======== Material to process

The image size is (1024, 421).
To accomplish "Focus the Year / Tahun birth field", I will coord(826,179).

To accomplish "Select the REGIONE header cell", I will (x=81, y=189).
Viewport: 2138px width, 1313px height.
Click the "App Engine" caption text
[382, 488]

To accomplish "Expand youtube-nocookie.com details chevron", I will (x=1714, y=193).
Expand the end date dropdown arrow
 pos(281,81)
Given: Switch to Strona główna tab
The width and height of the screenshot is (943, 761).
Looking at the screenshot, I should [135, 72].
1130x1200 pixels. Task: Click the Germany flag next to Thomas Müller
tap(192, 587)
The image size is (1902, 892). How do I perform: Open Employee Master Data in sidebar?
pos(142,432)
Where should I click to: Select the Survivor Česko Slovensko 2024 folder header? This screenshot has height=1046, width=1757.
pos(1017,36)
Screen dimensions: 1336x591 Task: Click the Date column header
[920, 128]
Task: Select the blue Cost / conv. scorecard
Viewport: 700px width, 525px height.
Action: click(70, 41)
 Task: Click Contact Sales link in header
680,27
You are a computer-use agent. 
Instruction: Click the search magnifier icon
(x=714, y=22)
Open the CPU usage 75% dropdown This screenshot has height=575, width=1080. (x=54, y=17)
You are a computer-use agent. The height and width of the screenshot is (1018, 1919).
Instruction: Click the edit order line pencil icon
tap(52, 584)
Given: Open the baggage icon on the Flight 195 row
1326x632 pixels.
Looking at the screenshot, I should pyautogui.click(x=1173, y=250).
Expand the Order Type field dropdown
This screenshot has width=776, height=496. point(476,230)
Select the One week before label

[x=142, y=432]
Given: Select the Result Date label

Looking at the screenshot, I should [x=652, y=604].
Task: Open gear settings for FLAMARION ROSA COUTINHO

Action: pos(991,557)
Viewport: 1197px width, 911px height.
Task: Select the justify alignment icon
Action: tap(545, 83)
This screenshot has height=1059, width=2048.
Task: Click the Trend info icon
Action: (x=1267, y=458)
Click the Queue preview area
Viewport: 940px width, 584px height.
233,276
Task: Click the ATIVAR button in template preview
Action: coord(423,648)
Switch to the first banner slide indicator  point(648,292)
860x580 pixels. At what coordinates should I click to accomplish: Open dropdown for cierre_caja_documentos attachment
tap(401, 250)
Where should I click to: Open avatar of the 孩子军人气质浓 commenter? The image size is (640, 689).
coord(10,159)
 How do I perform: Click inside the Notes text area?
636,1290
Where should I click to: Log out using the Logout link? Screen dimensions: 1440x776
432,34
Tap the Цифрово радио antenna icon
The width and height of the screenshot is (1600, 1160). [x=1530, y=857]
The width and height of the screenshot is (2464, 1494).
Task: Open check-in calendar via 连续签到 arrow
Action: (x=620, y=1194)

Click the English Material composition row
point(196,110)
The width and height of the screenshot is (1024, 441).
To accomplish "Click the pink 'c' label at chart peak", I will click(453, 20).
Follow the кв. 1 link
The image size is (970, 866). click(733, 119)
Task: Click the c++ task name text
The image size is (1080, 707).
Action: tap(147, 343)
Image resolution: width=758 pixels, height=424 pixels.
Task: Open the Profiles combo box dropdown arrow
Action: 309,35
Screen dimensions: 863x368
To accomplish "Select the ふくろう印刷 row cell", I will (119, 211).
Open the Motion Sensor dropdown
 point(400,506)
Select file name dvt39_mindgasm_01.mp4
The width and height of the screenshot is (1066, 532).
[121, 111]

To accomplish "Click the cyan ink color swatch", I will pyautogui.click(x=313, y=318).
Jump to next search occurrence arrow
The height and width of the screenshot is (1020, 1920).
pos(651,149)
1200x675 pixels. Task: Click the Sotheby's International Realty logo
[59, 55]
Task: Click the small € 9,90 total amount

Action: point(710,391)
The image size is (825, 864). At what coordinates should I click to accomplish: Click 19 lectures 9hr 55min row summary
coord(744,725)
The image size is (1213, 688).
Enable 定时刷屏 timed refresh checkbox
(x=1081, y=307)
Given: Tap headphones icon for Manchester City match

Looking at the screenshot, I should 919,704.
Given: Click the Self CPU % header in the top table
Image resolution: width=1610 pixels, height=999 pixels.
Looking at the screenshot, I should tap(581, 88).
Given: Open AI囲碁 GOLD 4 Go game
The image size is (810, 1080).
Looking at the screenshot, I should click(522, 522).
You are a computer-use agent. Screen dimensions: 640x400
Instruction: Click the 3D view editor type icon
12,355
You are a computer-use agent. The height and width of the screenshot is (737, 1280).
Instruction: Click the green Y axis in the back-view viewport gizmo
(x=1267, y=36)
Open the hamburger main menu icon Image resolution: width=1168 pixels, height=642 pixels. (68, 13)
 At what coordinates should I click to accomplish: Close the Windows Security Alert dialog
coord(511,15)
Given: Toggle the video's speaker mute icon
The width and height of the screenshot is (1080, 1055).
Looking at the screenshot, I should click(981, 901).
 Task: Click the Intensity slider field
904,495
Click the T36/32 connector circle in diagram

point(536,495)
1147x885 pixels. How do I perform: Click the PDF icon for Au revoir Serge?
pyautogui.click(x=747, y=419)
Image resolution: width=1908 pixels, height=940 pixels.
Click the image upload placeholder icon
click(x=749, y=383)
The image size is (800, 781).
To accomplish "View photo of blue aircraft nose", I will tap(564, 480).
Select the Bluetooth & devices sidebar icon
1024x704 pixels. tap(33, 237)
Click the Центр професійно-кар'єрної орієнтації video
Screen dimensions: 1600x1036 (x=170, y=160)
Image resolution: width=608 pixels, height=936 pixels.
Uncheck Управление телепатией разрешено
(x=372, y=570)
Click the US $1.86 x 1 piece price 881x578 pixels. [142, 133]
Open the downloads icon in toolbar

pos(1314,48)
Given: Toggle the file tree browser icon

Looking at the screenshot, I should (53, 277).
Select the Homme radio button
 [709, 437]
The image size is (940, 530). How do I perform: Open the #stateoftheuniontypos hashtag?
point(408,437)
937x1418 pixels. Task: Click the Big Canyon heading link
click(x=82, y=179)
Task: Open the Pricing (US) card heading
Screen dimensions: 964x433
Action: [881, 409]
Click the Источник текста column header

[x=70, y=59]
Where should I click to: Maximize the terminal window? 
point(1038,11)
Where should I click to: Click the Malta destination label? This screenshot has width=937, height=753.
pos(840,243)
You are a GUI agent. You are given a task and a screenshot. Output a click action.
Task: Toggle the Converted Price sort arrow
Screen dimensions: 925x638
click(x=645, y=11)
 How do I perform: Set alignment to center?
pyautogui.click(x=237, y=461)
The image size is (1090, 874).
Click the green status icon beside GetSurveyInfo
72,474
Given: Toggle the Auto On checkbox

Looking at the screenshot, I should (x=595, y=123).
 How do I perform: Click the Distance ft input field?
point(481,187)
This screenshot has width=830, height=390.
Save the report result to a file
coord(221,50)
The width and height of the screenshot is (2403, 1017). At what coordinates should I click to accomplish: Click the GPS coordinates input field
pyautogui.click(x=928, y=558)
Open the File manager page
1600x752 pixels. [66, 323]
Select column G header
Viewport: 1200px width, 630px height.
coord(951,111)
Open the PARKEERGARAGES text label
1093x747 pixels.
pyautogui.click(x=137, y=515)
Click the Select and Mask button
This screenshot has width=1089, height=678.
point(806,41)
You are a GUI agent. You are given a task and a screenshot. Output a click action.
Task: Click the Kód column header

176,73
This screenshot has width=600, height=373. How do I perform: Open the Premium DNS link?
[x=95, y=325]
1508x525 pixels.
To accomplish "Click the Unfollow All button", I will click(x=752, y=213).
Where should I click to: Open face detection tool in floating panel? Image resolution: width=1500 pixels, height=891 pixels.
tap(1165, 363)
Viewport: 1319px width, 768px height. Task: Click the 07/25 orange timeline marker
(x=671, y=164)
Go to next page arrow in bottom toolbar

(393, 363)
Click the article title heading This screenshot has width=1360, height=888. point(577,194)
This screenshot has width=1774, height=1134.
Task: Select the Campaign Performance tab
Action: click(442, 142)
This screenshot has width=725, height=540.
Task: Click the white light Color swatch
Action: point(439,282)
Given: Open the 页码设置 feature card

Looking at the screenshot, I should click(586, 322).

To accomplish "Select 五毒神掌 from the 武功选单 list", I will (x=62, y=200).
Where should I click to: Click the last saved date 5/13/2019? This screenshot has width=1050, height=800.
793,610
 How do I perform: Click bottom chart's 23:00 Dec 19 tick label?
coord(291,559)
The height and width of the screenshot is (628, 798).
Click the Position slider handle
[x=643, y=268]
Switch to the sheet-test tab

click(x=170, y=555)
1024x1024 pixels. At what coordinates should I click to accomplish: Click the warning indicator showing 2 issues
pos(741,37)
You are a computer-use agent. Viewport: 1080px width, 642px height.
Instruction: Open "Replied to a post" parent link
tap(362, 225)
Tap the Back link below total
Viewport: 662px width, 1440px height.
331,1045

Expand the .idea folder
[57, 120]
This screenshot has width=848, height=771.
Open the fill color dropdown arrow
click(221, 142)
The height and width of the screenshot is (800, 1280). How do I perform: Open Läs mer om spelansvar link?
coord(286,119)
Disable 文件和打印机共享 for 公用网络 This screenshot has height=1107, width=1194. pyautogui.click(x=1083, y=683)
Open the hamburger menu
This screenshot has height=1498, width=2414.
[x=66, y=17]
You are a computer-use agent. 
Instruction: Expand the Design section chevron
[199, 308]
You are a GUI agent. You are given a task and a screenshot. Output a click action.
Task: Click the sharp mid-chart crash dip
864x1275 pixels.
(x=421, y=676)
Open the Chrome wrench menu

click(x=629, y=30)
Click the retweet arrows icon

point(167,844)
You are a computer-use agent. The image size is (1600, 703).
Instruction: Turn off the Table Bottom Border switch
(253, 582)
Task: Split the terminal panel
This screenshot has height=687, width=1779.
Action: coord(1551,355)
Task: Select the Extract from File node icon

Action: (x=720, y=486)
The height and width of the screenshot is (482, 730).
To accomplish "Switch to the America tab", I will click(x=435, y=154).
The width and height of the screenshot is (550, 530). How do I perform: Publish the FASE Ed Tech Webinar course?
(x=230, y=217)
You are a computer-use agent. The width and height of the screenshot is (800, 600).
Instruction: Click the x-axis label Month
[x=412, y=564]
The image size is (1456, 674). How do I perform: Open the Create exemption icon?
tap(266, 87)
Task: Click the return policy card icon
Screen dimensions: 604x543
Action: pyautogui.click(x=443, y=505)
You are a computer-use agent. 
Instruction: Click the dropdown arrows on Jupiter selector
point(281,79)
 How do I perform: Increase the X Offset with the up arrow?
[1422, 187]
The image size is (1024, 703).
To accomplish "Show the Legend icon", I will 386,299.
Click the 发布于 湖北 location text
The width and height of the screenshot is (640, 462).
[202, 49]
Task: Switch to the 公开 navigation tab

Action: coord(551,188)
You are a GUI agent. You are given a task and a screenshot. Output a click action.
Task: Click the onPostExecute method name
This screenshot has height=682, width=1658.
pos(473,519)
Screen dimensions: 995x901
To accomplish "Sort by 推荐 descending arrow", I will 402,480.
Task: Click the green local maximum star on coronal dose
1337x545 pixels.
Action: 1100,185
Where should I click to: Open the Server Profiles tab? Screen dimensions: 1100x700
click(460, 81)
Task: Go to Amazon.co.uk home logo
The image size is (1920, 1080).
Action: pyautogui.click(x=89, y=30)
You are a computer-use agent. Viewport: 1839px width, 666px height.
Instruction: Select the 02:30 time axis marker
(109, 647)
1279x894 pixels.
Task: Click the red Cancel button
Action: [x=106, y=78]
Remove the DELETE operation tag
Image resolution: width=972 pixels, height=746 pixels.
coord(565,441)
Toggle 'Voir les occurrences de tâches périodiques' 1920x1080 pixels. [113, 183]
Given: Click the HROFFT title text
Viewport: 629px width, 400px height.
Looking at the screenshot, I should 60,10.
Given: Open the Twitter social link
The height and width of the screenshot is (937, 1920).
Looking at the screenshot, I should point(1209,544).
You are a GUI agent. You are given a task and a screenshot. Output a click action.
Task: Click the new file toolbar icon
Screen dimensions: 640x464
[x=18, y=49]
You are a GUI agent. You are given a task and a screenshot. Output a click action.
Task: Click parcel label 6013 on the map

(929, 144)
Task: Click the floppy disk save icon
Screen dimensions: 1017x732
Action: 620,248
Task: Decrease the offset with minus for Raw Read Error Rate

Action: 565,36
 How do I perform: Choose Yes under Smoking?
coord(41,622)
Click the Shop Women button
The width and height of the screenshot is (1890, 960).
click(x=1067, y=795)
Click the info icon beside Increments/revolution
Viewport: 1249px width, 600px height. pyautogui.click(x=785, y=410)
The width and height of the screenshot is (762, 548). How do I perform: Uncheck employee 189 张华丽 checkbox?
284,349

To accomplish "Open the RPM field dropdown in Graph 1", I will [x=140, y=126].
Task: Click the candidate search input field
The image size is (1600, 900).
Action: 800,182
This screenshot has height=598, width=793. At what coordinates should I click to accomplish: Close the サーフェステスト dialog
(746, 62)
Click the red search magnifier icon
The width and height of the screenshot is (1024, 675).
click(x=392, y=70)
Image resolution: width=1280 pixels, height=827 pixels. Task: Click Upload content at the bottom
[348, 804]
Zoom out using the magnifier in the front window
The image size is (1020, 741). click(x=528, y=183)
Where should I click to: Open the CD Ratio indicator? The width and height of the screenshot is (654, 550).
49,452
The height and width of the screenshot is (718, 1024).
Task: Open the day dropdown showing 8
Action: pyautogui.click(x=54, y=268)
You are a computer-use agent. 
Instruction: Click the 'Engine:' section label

================

▶ **Required work**
Using the data above, extract exactly the lines from the one that holds "The image size is (1902, 892)." to the one that holds "Open the CPU", both ends included, and no others.

▶ **Exercise response**
The image size is (1902, 892). How do I perform: Open Employee Master Data in sidebar?
pos(142,432)
Where should I click to: Select the Survivor Česko Slovensko 2024 folder header? This screenshot has height=1046, width=1757.
pos(1017,36)
Screen dimensions: 1336x591 Task: Click the Date column header
[920, 128]
Task: Select the blue Cost / conv. scorecard
Viewport: 700px width, 525px height.
Action: click(70, 41)
 Task: Click Contact Sales link in header
680,27
You are a computer-use agent. 
Instruction: Click the search magnifier icon
(x=714, y=22)
Open the CPU usage 75% dropdown This screenshot has height=575, width=1080. (x=54, y=17)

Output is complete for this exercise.